GIVEN TASK A »
Shorten the paragraph that begins "Born in Niterói" in the footballer's profile below. Keep its main facts.

----- GIVEN TEXT -----

Diego Ferreira

Personal information
- Full name: Diego Ferreira Matheus
- Date of birth: 26 February 1996 (age 29)
- Place of birth: Niterói, Brazil
- Height: 1.73 m (5 ft 8 in)
- Position(s): Right back

Team information
- Current team: Náutico

Youth career
- 2008–2015: Botafogo

Senior career*
- Years: Team / Apps / (Gls)
- 2015–2017: Botafogo / 24 / (0)
- 2017: → Chiapas (loan) / 3 / (0)
- 2017–: Tombense / 28 / (0)
- 2017–2018: → Atlético Paranaense (loan) / 18 / (0)
- 2019: → Fortaleza (loan) / 2 / (0)
- 2019–2021: → América Mineiro (loan) / 82 / (3)
- 2023–: → Náutico (loan) / 22 / (0)

= Diego Ferreira (footballer, born 1996) =

Brazilian footballer

Diego Ferreira Matheus (born 26 February 1996), known as Diego Ferreira, is a Brazilian footballer who plays as a right back for Náutico on loan from Tombense.

==Club career==
Born in Niterói, Rio de Janeiro, Diego represented Botafogo as a youth. He made his senior debut on 30 April 2015, starting in a 2–1 Copa do Brasil away win against Capivariano; he also provided the assist for Sassá's goal.

----- INPUT MATERIAL -----

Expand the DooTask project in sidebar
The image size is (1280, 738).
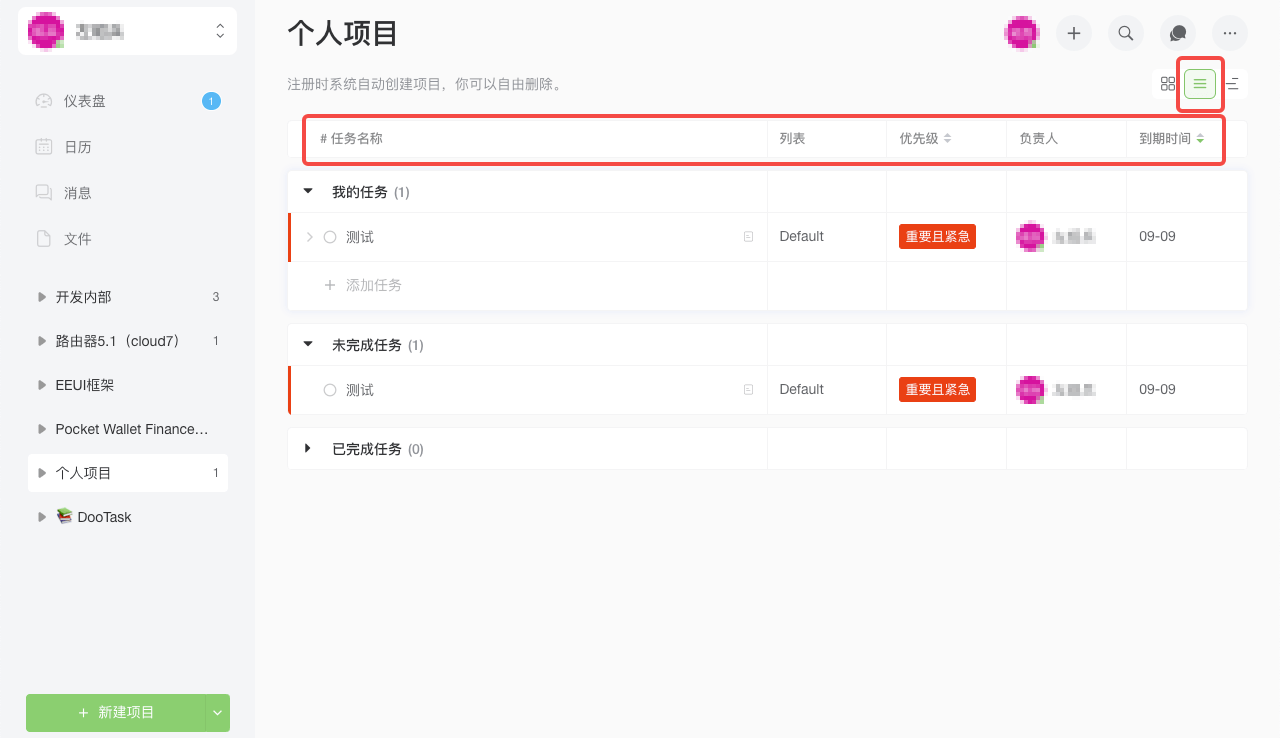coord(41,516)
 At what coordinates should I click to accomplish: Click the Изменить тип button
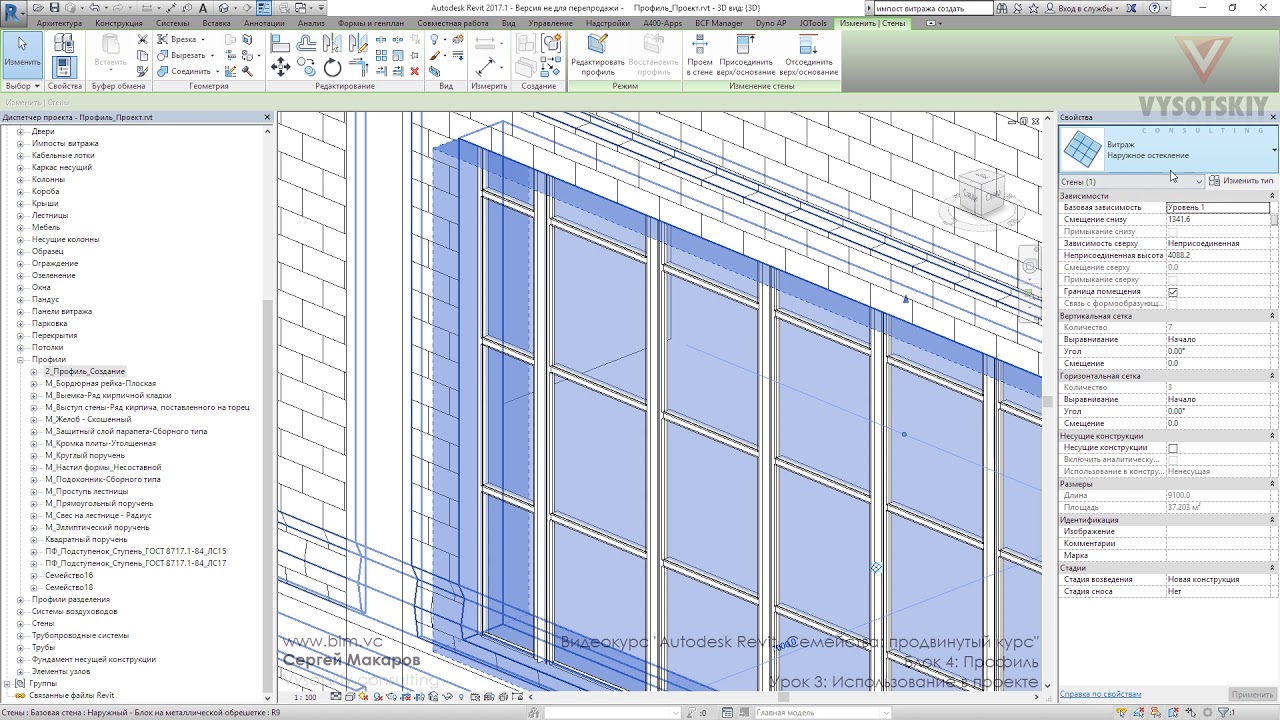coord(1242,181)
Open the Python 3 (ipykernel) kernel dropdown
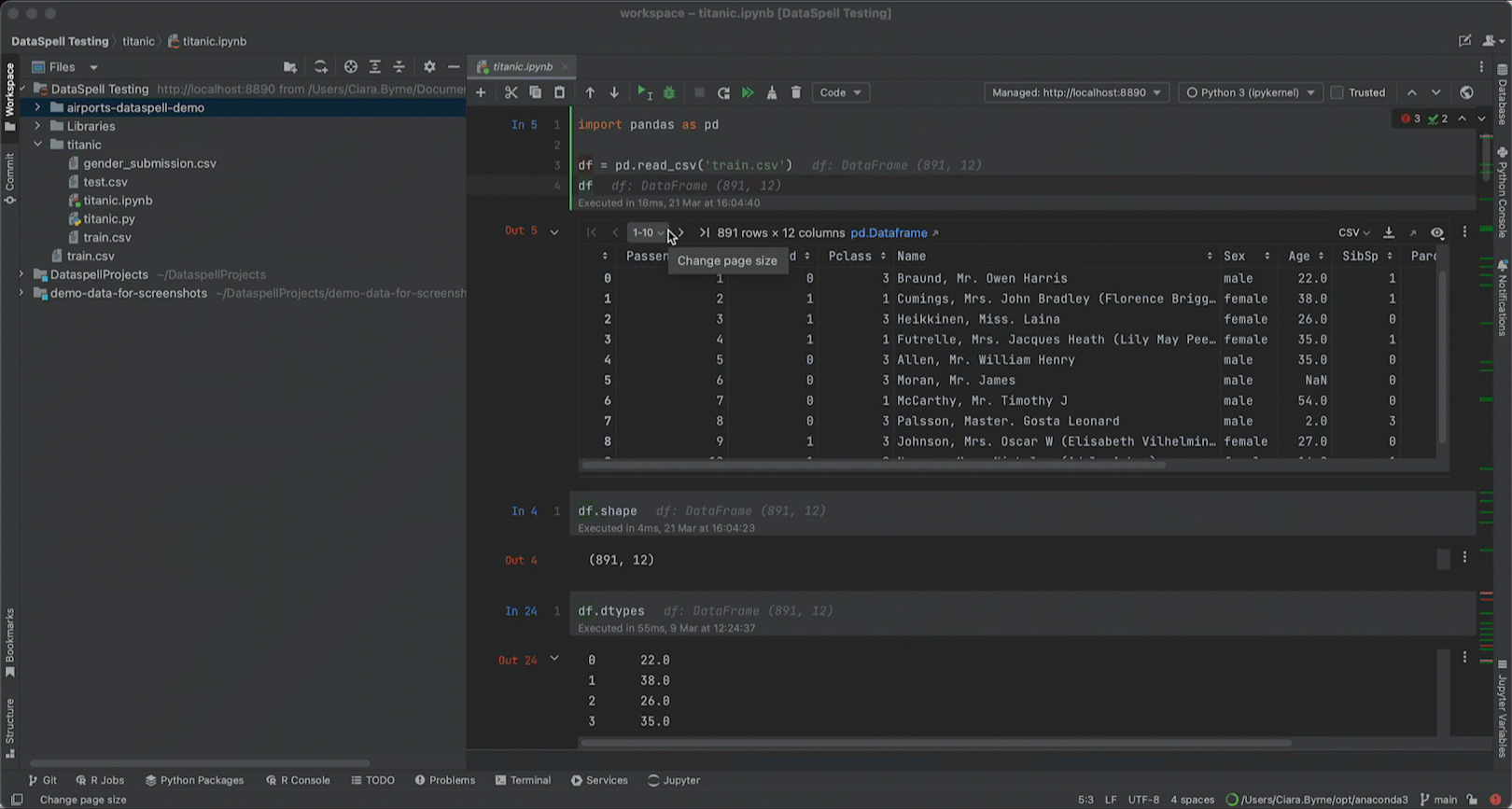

-----

GIVEN TASK B »
Rewrite all of the rows above with "dropdown" changed to "menu" and nothing else altered. Leave the pictures out.

WORKED ANSWER A »
Born in Niterói, Rio de Janeiro, Diego played for Botafogo as a youth. His senior debut came on 30 April 2015, when he started in a 2–1 Copa do Brasil away win over Capivariano and assisted Sassá's goal.

WORKED ANSWER B »
Expand the DooTask project in sidebar
The image size is (1280, 738).
coord(41,516)
 At what coordinates should I click to accomplish: Click the Изменить тип button
coord(1242,181)
Open the Python 3 (ipykernel) kernel menu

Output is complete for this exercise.